• [Article]
· · ·
Éxécuter comme une business: Méthode de discipline 4DX. Livre The 4 Disciplines of Execution par Clayton Christensen.

  1. Focus sur ce qui est le plus important, sur les un ou deux objectifs les plus ambitieux de notre carrière ou projet personnel. Par ex. publier 5 articles en un an, compléter N plans d’affaires, automatiser X procédés.
  2. Agir sur les Lead indicators et non les Lag indicators. Mesurer les nouveaux comportements (lead) qui mèneront à des résultats (lag). Ainsi, si on veut produire 5 articles en un an, monitorer les heures de rédaction (comportement, lead) plutôt que les articles produits (résultat, lag). Pour une personne qui fait du deep work, le lead indicator devient : le temps passé dans un état de pensée profonde dédié à la réalisation de nos objectifs les plus importants. Augmenter ses heures de travail concentré aura un impact direct sur notre production.
  3. Tableau d’avancement. Se créer un tableau indicateur affiché publiquement montrant le nombre d’heures investies au travail profond (lead). On peut aussi indiquer le jour où un accomplissement (lag) a été réalisé. Cela permet de quantifier combien de temps de deep work est requis pour réaliser un livrable.
· · ·
• [Consignes]
**a)** Traduisez en anglais cette phrase de l'article sur la méthode 4DX : « Augmenter ses heures de travail concentré aura un impact direct sur notre production. »
**b)** Poursuivez l'article sur la méthode 4DX à la suite de sa dernière phrase.

• [Entrées]
· · ·
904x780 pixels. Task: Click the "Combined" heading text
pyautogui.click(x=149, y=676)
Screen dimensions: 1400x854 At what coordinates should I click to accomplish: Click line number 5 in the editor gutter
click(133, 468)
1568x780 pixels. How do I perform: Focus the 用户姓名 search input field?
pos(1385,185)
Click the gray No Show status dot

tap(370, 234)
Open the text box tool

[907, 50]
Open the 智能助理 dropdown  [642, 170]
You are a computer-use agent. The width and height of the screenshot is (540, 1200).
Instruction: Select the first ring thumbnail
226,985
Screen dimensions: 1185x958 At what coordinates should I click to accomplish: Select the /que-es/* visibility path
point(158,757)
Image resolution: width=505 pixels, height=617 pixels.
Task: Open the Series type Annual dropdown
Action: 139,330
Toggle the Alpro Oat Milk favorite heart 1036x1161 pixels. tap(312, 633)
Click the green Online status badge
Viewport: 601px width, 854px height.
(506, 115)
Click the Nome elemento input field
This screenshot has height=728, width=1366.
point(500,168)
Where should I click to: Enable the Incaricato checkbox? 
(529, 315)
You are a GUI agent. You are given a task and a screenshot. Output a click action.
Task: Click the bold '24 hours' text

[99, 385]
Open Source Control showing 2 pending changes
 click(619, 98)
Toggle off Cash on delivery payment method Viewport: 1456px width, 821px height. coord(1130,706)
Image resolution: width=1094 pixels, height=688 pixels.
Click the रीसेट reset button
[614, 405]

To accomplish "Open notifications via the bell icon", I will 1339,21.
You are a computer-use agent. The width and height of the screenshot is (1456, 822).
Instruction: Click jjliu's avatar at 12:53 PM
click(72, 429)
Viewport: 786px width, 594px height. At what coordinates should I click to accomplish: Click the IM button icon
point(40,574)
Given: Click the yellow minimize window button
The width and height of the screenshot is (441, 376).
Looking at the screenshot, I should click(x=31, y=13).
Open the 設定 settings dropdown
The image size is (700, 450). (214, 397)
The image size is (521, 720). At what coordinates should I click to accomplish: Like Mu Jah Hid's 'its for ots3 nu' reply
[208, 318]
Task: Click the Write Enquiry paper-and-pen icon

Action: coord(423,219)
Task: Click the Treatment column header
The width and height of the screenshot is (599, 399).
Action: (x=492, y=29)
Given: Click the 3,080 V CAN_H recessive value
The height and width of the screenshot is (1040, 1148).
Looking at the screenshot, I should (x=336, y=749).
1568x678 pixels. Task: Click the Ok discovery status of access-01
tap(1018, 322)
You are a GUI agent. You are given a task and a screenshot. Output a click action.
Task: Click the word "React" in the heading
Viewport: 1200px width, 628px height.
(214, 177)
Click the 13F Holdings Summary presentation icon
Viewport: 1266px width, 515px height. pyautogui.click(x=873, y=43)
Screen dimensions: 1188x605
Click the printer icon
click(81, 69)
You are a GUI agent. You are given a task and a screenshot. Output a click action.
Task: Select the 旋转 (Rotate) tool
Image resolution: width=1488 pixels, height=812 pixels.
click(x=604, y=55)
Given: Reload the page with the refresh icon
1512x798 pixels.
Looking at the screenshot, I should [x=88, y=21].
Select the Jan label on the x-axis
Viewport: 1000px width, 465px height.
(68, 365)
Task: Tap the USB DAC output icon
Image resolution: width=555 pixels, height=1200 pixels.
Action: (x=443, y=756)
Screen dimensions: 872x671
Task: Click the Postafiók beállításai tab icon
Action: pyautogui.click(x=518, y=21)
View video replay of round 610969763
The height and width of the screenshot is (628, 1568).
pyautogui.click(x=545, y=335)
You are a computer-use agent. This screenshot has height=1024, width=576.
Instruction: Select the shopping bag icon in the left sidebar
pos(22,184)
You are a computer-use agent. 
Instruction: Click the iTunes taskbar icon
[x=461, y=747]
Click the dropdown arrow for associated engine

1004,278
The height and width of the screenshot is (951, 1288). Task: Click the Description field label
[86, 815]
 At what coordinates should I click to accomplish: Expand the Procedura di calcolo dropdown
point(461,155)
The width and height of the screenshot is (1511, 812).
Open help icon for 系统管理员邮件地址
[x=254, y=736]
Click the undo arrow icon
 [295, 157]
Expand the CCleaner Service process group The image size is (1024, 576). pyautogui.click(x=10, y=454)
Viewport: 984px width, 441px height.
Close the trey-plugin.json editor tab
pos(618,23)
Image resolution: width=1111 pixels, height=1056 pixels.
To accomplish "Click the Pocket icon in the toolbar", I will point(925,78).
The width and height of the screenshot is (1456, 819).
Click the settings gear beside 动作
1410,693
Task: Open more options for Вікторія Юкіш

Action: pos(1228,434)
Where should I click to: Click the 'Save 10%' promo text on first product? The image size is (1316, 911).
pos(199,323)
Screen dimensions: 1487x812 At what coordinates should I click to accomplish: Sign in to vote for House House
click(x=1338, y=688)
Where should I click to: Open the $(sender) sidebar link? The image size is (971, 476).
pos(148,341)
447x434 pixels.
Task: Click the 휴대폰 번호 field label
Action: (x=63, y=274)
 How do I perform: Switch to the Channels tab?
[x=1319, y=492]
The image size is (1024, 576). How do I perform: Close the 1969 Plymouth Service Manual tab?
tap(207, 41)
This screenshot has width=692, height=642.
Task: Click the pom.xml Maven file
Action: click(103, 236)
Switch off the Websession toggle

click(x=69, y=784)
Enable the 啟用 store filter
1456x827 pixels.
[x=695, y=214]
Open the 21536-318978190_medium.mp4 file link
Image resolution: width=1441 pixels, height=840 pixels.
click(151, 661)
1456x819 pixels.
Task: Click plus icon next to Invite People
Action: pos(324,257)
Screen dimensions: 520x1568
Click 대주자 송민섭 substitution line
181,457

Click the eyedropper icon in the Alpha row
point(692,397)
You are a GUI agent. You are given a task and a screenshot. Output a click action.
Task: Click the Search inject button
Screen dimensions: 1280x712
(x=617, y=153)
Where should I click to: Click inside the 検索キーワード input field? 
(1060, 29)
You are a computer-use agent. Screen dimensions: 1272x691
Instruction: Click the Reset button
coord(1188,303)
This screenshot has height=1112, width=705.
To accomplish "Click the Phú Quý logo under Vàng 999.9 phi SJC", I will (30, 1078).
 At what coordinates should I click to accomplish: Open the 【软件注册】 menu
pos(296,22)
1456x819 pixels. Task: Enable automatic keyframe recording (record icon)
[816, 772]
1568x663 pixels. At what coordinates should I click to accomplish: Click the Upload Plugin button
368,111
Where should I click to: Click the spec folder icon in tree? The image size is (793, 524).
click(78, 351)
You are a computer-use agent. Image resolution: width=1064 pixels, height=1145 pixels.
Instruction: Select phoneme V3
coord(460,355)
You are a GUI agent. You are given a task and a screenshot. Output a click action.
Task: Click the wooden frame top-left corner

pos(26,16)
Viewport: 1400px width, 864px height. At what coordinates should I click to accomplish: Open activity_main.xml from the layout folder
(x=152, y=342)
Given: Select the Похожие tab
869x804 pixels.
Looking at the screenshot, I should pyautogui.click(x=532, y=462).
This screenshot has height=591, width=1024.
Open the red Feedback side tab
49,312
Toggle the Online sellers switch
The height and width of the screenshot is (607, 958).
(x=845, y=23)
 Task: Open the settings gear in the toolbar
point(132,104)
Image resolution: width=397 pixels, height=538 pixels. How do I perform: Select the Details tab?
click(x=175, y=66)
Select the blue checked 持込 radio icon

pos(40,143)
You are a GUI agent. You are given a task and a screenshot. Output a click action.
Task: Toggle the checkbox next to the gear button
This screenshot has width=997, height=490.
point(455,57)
· · ·
• [Réponses]
**a)** Increasing one's hours of focused work will have a direct impact on our output.

**b)**
  4. Créer une cadence d’accomptabilité. Organiser des petites rencontres d’équipe pour partager nos objectifs et la date prévue pour les réaliser. De courtes rencontres fréquentes crée un sentiment d’obligation au résultat et encourage les membres à s’auto-discipliner pour atteindre les objectifs. On peut faire des rencontres hebdomadaires avec soi-même à défaut d’avoir une équipe. Cela permet de recentrer les efforts sur ce qui est toujours plus important.

Be lazy

Donner à notre cerveau des périodes de repos mental. Se déconnecter de nos préoccupations professionnelles ou principales permet à notre cerveau de se réorganiser et de compléter des tâches en arrière-plan essentielles.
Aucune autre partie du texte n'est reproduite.